しかし、プロダクトオーナーには明確な権限と意思決定権がある。ほとんどの従業員にはない。所有権なしにオーナーのように行動するよう人々に求めることは、成長マインドセットやアジリティではない。説明責任の放棄である。
展開のスピード対規模での安定性
AIツールが実装される際、プレッシャーは迅速に展開することだが、人事部門は、混乱を管理するために設計された質問をすることで、規模での安定性に焦点を当てなければならない。AIは何の意思決定に情報を提供しているのか、実際に意思決定を行っているのか。

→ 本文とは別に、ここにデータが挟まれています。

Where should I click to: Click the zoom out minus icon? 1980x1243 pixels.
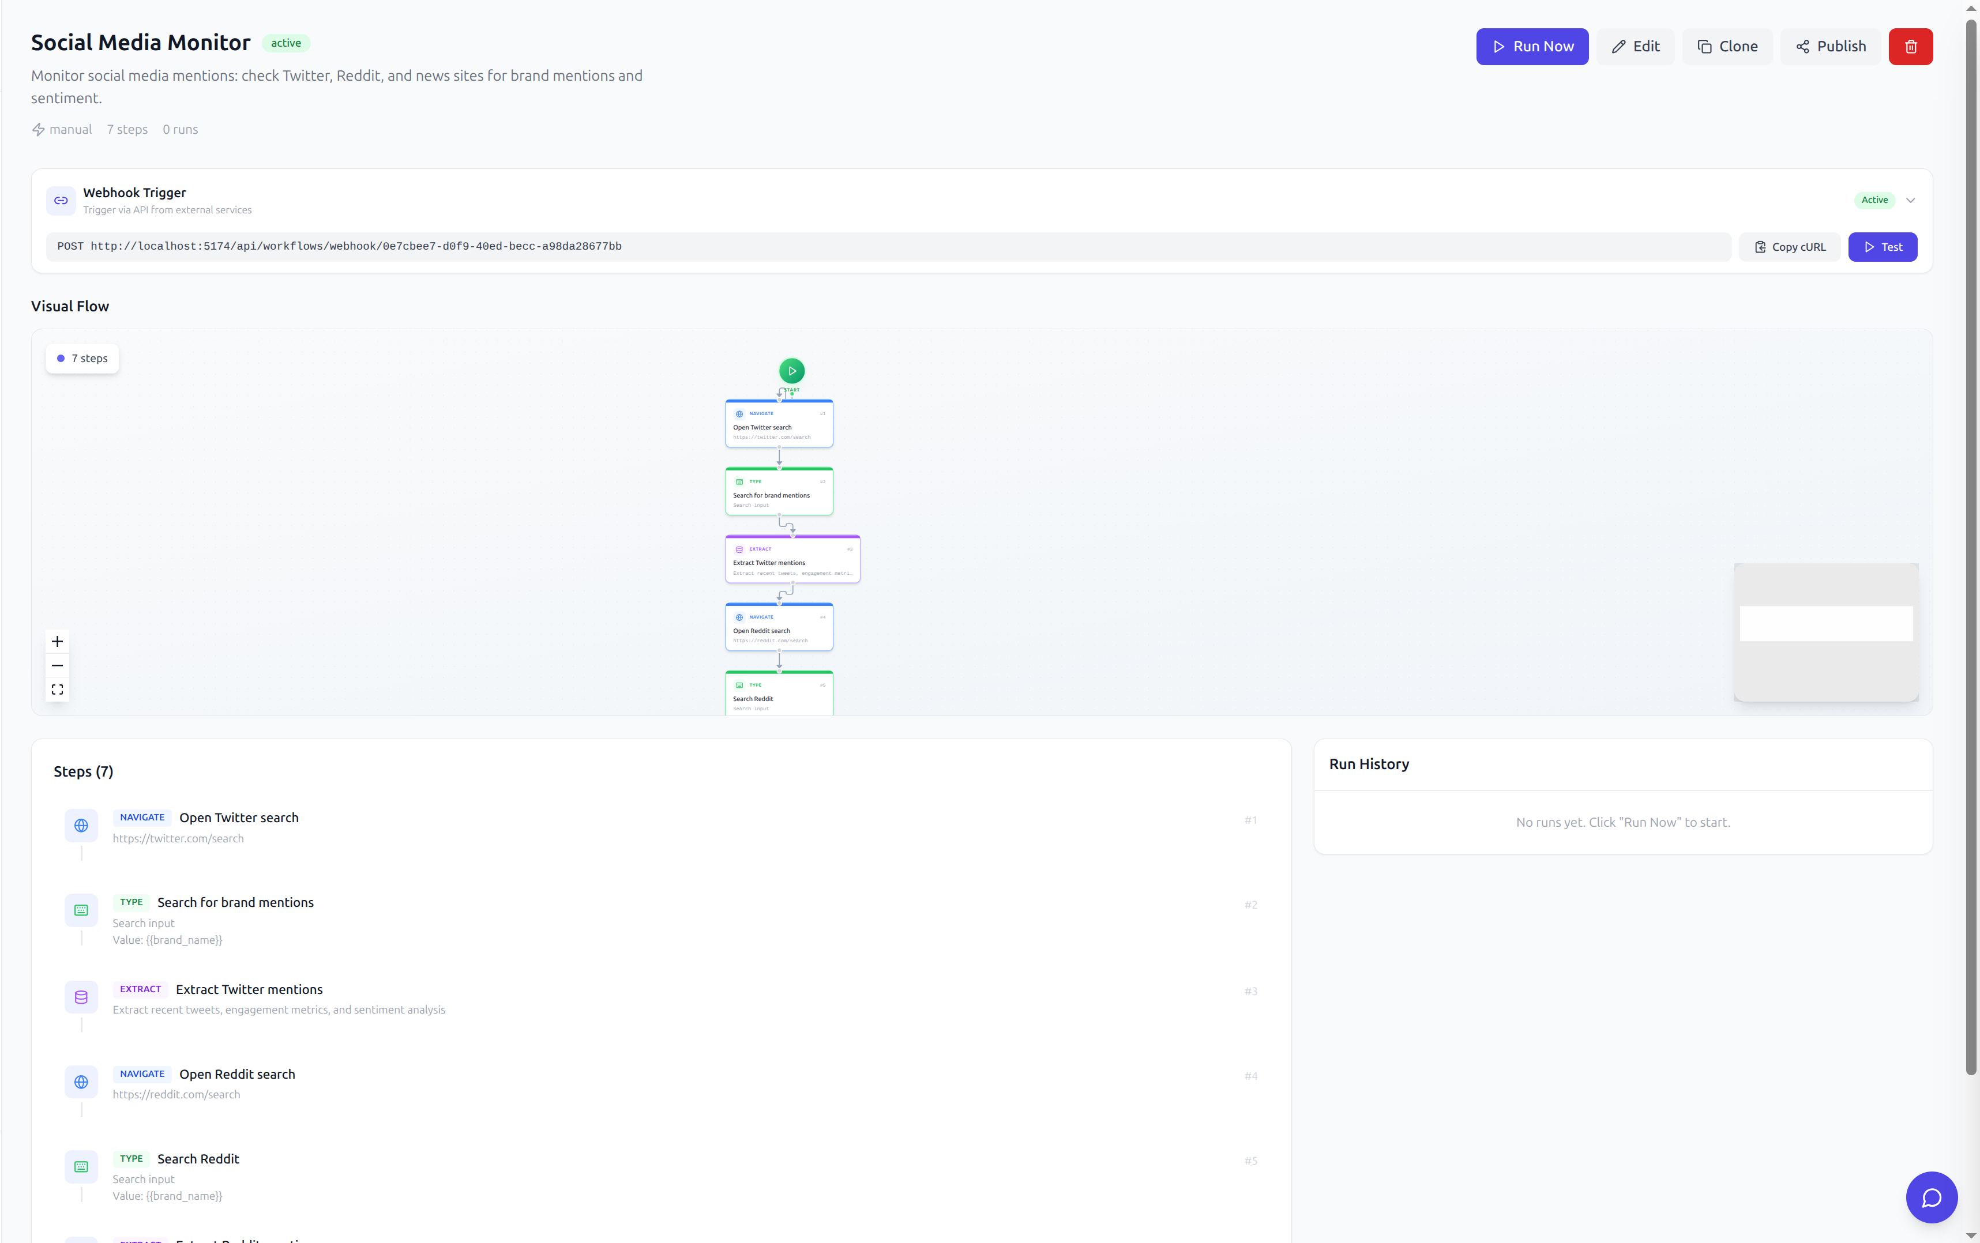point(58,665)
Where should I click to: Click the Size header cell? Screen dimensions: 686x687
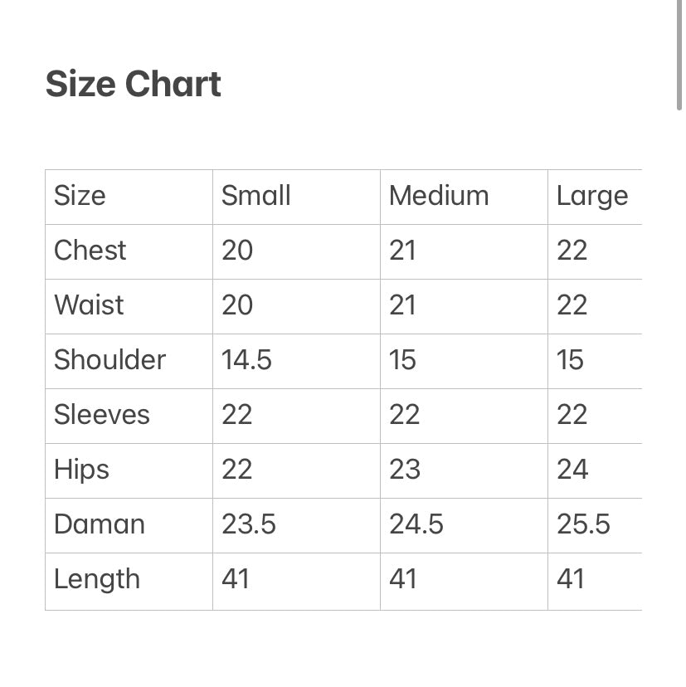(80, 197)
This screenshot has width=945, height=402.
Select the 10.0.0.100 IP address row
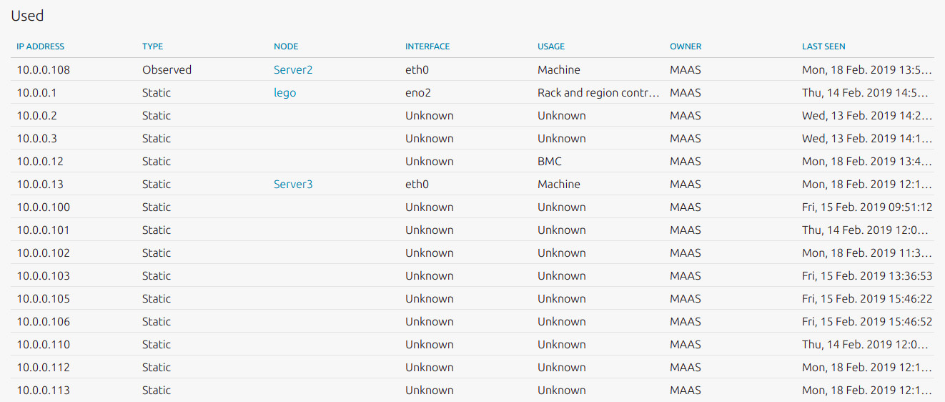pos(43,207)
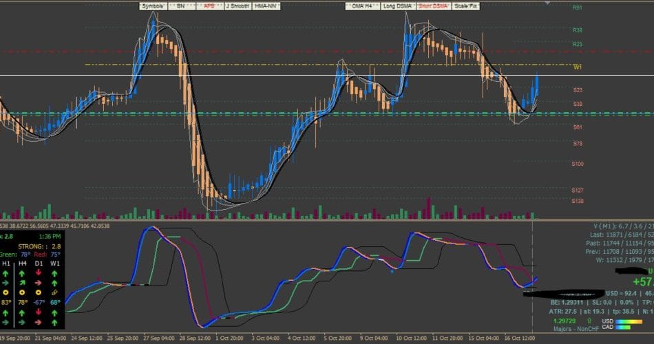Select the Long DSMA button
This screenshot has height=344, width=654.
coord(399,6)
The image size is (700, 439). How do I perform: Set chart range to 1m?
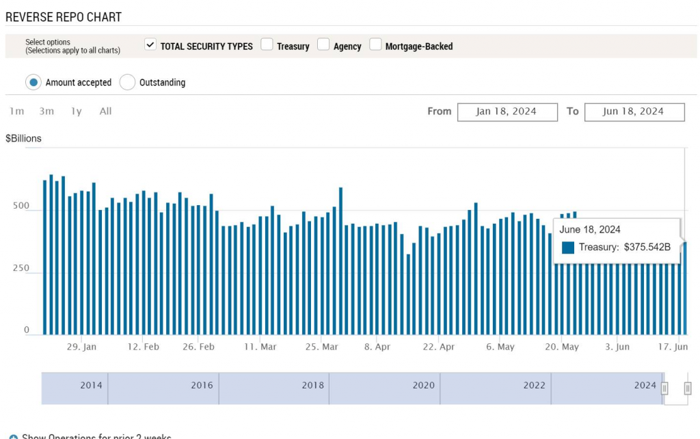tap(17, 111)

人間の判断がまだ重要なのはどこか。これは成功の測定基準をどのように変えるのか。ツールは役割を実質的に変えるのか。
これはリスク管理であり、イノベーションへの抵抗ではない。安定性のないスピードは常に何かを壊す。
ツールが明確性よりも速く動く時
もう一つのよくある仮定は、役割は時間とともに整理されるというものだ。私の経験では、そうはならない。
ここで人事部門は基本ルールをリセットする。AIが仕事の進め方を変えるにつれて、人事部門は役割の期待値を更新し、パフォーマンスの評価方法を調整し、もはや適合しない仮定を取り除く。最も重要なことは、人事部門がマネジャーと従業員が今何が「良い」のかについて合意することを確実にすることだ。この作業がなければ、導入は失敗する──一度に一つの不明確な期待値ずつ。

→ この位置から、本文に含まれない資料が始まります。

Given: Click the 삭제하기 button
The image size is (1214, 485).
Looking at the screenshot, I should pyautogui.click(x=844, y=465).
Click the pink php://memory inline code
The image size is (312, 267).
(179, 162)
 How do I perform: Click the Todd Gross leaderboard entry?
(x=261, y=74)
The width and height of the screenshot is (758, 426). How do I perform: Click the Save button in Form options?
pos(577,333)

AIは意思決定を支援できるが、責任を吸収することはできない
AIがワークフローに組み込まれるにつれて、所有権が曖昧になり始める──誰が決定し、誰が承認し、何か問題が起きた時に誰が説明責任を負うのか。人事部門はその線を明確にする。
AIによってサポートされる意思決定には、依然として人間の名前が必要である。マネジャーはアルゴリズムの背後に隠れることはできない。従業員は、いつ判断を使用できるか、いつできないかを知る必要がある。説明責任が消えると、信頼も続く。
信頼は導入のテストである
AIが適切に扱われない場合、信頼は通常、最初に侵食されるものである。人々が技術を恐れるからではなく、それがどのように使用されているかを理解していないからだ。説明なしに監視が増加する。文脈なしにパフォーマンスデータが表示される。意思決定は考慮されたものではなく、自動化されたもののように感じられ始める。

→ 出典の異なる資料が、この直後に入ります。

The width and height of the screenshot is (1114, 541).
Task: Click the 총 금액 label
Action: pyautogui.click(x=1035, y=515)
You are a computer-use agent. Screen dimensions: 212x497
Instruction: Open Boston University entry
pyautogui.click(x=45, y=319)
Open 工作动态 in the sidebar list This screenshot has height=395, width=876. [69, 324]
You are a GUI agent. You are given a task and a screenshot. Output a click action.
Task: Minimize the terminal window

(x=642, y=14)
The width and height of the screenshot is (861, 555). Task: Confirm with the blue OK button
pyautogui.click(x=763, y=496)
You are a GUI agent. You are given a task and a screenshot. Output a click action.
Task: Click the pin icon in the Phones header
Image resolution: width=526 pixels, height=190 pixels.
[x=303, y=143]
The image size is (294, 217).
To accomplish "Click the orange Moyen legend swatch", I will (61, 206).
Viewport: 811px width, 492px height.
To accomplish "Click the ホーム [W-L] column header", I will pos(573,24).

人事部門は物事を遅くし、実際に何が変わっているのかを説明する──どのデータが使用されているのか、何に使用されないのか、そしてなぜそれが重要なのか。人々が何が起こっているかを理解していない場合、彼らはそれを信頼しない。通常、彼らはそれと戦わない。彼らはそれを回避し、離脱する。それは導入が滑ることを意味する。
AI+HIの方程式が機能する場所
ほとんどのトレーニングは「ツールの使い方はこうです」で止まる。人事部門は、人々がツールの使い方を知っているかどうかよりも、それを使って意思決定を行う準備ができているかどうかを心配する。マネジャーは依然としてリードしなければならない。従業員は、AIがいつサポートであり、代替ではないかを知る必要がある。
ここで学習モデルを変更しなければならない。判断が必要な場合、ツールトレーニングだけでは不十分である。そこに人間の知性が入ってくる。
AI+HIは、責任、明確性、信頼、判断がシステムに組み込まれている場合に機能する。それには所有権が必要である。
IT部門はAIを機能させる。人事部門はAIを実行可能にする。